-- START Information provided --

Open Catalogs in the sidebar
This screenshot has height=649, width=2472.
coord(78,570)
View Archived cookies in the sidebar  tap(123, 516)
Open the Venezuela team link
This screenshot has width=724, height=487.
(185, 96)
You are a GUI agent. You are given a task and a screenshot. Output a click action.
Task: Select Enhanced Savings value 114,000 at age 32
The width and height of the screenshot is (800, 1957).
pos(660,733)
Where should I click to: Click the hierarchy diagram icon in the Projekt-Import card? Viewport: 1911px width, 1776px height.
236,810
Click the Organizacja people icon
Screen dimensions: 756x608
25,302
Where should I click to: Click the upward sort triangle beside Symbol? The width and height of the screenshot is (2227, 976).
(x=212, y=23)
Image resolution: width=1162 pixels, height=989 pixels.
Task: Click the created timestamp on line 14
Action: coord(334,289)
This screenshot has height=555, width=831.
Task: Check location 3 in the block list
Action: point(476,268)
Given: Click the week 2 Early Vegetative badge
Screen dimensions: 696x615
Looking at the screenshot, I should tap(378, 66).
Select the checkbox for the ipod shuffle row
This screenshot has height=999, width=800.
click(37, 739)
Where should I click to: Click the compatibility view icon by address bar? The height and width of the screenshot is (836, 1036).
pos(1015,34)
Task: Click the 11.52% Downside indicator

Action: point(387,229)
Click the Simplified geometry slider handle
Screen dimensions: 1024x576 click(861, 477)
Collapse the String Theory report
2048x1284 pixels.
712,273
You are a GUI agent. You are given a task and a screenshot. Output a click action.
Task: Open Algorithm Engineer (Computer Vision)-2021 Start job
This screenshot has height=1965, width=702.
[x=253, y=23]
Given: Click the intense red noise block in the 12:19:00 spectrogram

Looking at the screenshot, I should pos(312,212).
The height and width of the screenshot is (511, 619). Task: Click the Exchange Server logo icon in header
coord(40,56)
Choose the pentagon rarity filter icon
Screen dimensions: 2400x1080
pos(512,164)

-- END Information provided --

• **Exercise**:
Pull out each line above that contains the string "Select". Case matters.

• **Written reply**:
Task: Select Enhanced Savings value 114,000 at age 32
Select the checkbox for the ipod shuffle row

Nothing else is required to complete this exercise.